De la indemnización, mejor ni hablamos. Ya sabemos que en España, muchas de las víctimas de delitos de género renuncian al resarcimiento económico o piden una cuantía simbólica, porque si no, se utiliza en su contra como un móvil espurio para la denuncia, el consabido "esta lo que quiere es sacarle dinero".
En caso de ser ciertas las acusaciones contra Plácido Domingo, las víctimas tendrán uno u otro tratamiento según el ordenamiento jurídico del lugar donde se hayan producido los hechos. Por eso, cuando en España se pretendió reproducir el #MeToo, apelé a la calma. Denunciar en España es un camino largo, complicado, con muchas consecuencias para la víctima.
Las personas que sean víctimas y lo denuncien públicamente sin hacerlo judicialmente, tendrán que enfrentarse a la estrategia destructiva, cara y agotadora
Probablemente, el mayor daño que tenga que asumir el acosador sea "la pena de banquillo", pero poco más. Sin embargo, las personas que sean víctimas y lo denuncien públicamente sin hacerlo judicialmente, tendrán que enfrentarse a la estrategia destructiva, cara y agotadora de los abogados de su jefe, exjefe o profesor.

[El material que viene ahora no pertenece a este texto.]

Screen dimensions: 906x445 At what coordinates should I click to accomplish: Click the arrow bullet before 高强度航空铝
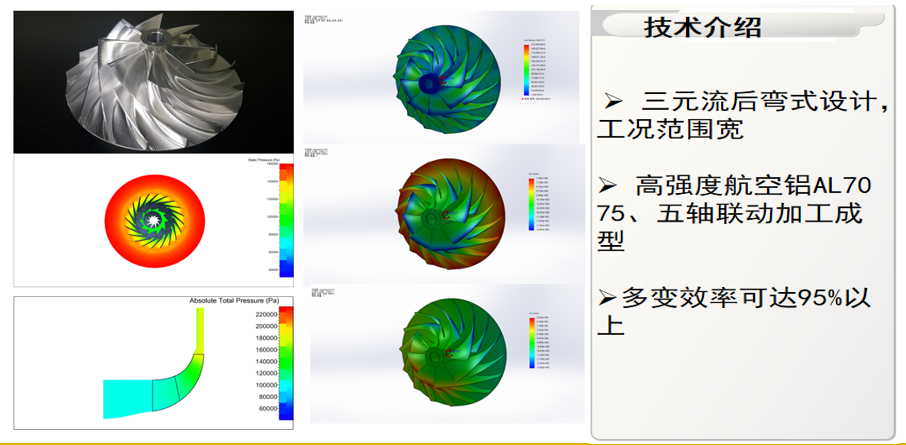(x=606, y=185)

De hecho, los casos más mediáticos de acoso en España, han terminado con el alejamiento de las víctimas de su vida anterior al delito y de su carrera profesional como tal. Nevenka, la mujer que puso a Ponferrada en el foco mediático por su denuncia contra el alcalde, se marchó a Irlanda. Susana, la brillante inspectora de Policía que consiguió que se condenara por delito al Comisario Principal que dirigía la Unidad de Coordinación Internacional, reside en Alemania y abandonó la Policía. De la mujer que osó denunciar a un alto cargo de Telemadrid, no se volvió a saber nada. Y Zaida Cantera, que hoy es diputada, sufrió al tener que abandonar su carrera militar. Pocos de quienes la conocemos dudamos de que habría llegado a ser la General Cantera, de no haber topado con un delincuente entre sus mandos.
Si hablábamos de la irresponsabilidad de los dramaturgos que no ofrecen el relato completo, deberíamos plantearnos como sociedad civil, antes de alentar a la denuncia, todos los sufrimientos adicionales que los procedimientos penales entrañan para las víctimas. Deberíamos comprobar si la piscina está llena antes de animar a nadie a tirarse ella.
*** Cruz Sánchez de Lara es abogada, presidenta de Thribune for Human Rights y miembro del Consejo de Administración de EL ESPAÑOL.